### [THE EXERCISE]
Can you copy out word for word the part of the records below that opens with the line containing "Where should I click to: Click the next" and closes with the line containing "pyautogui.click(x=1437, y=607)", with both of those lines included?

### [INPUT DATA]
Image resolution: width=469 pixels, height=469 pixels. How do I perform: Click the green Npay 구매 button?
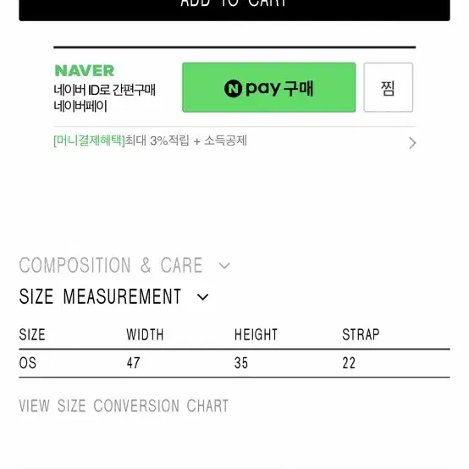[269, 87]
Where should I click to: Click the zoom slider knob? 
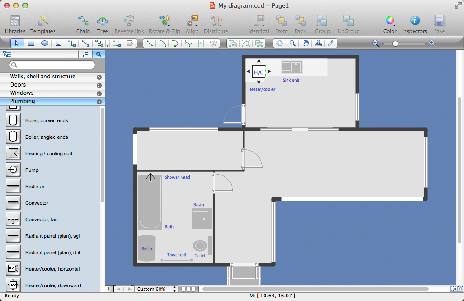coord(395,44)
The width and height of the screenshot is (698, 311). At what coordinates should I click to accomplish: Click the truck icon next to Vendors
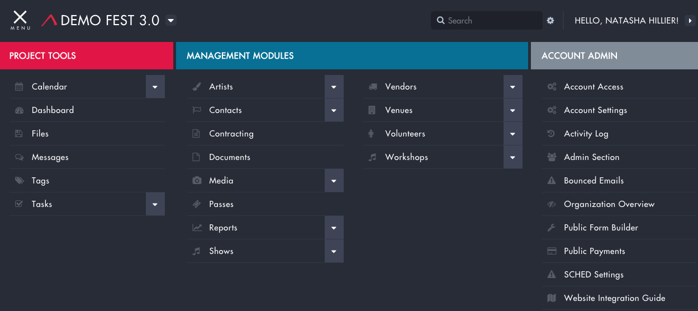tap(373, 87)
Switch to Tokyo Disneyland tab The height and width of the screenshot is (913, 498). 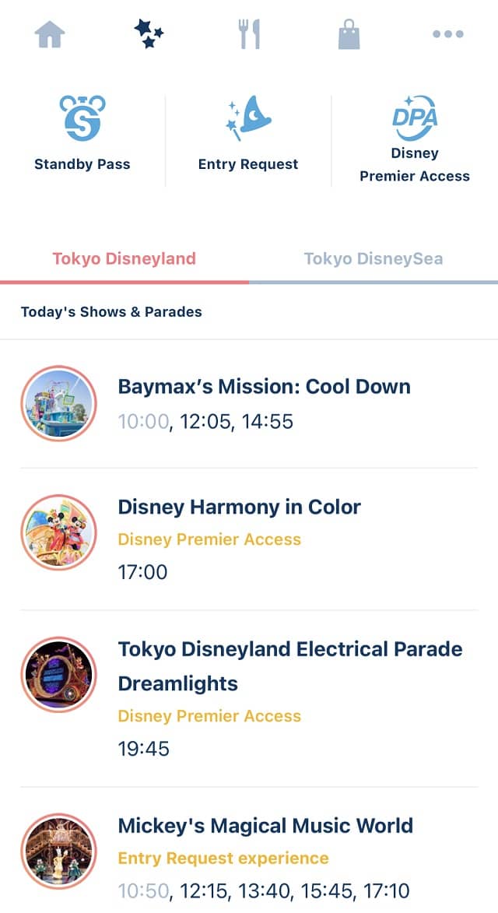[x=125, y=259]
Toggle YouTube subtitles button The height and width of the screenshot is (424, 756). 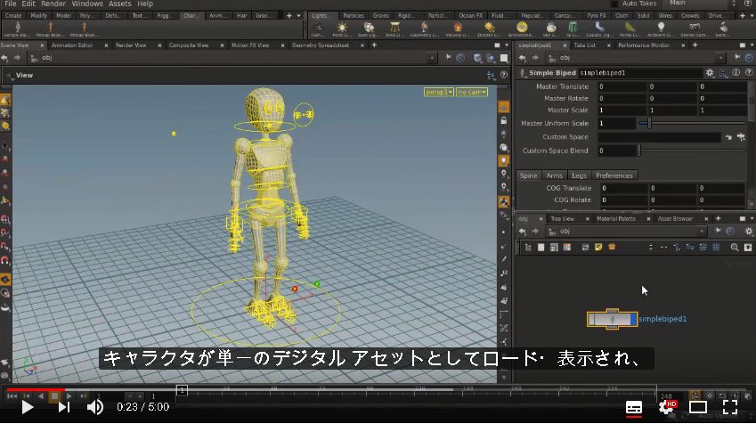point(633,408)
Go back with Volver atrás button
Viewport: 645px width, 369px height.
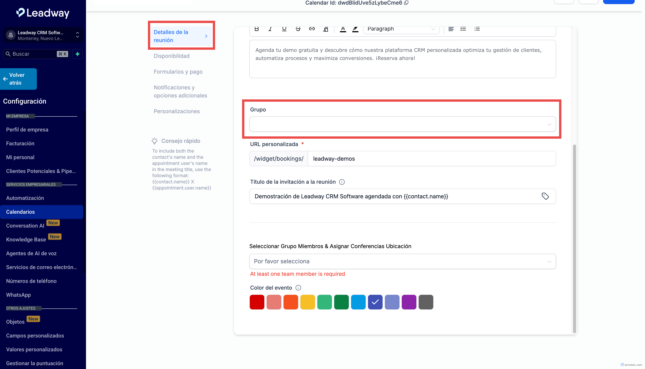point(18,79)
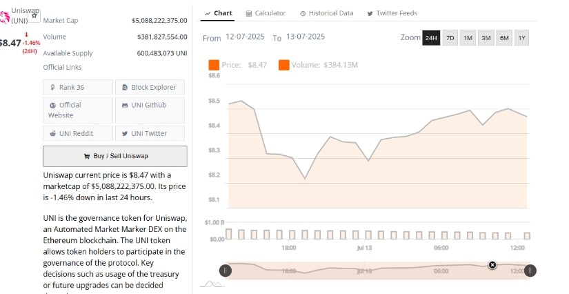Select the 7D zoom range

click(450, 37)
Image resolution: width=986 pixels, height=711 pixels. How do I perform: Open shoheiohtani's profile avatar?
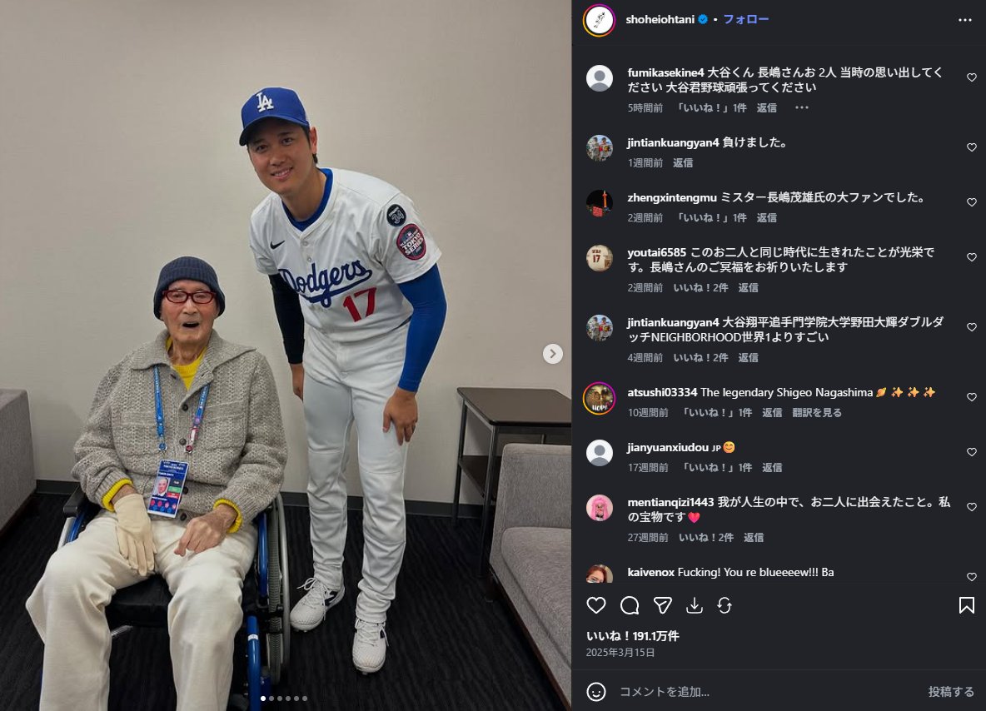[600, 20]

--

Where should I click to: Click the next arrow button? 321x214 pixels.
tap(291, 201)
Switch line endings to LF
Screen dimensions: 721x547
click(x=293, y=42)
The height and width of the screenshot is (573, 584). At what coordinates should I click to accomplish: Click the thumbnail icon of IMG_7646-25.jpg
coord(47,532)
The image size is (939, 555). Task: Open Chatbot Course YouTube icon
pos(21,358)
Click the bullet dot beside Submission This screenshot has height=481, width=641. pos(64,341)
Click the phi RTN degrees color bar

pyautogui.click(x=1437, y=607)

### [SOLUTION TO THIS TASK]
Where should I click to: Click the next arrow button? 321x214 pixels.
tap(291, 201)
Switch line endings to LF
Screen dimensions: 721x547
click(x=293, y=42)
The height and width of the screenshot is (573, 584). At what coordinates should I click to accomplish: Click the thumbnail icon of IMG_7646-25.jpg
coord(47,532)
The image size is (939, 555). Task: Open Chatbot Course YouTube icon
pos(21,358)
Click the bullet dot beside Submission This screenshot has height=481, width=641. pos(64,341)
Click the phi RTN degrees color bar

pyautogui.click(x=1437, y=607)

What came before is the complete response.